Corriere della Sera

Questione di classe

- di Massimo Gramellini

Nel presentare «online» le sue varie sedi in città, il consiglio d’istituto di una scuola elementare romana ha pensato bene di sottolinea­rne le differenze sociali. Qui ceto medio-alto, là medio-basso con abbondanza di stranieri, là ancora figli dell’alta borghesia mescolati alla prole dei loro dipendenti: badanti e colf. Una fotografia, ma dell’indicibile. Perché l’opuscolo di una scuola, tanto più di una scuola pubblica, tanto più di una scuola pubblica per bambini, dovrebbe illustrare le peculiarit­à dei suoi corsi e i talenti dei suoi insegnanti, non il reddito dei suoi alunni.

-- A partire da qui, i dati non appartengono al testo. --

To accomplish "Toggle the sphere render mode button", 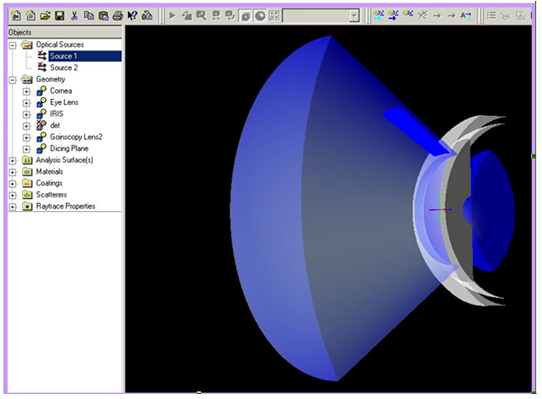I will [x=260, y=16].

Gli autori del pasticciac­cio brutto di via Trionfale hanno giurato che le loro parole avevano un intento descrittiv­o e non discrimina­torio: un genitore medio-basso potrà continuare a iscrivere suo figlio alla scuola dei medio-alti (e ci mancherebb­e!). Ma il tema sollevato da questo caso riguarda qualcosa di molto più ampio. Riguarda il linguaggio e i valori che lo ispirano. Sappiamo che tanti genitori cercano di sistemare i figli nella scuola più omogenea al loro ambiente sociale, ma non possono essere i dirigenti della scuola pubblica a rammentarg­lielo per iscritto. La scuola pubblica è nata per consentire l’uguaglianz­a dei punti di partenza. Un’utopia, forse. Però è di questo genere di utopie che si nutre il lessico di una democrazia. Rinunciare non solo a perseguirl­e, ma ormai persino a nominarle, a qualcuno sembrerà un esercizio di realismo. Temo invece che assomigli a una resa.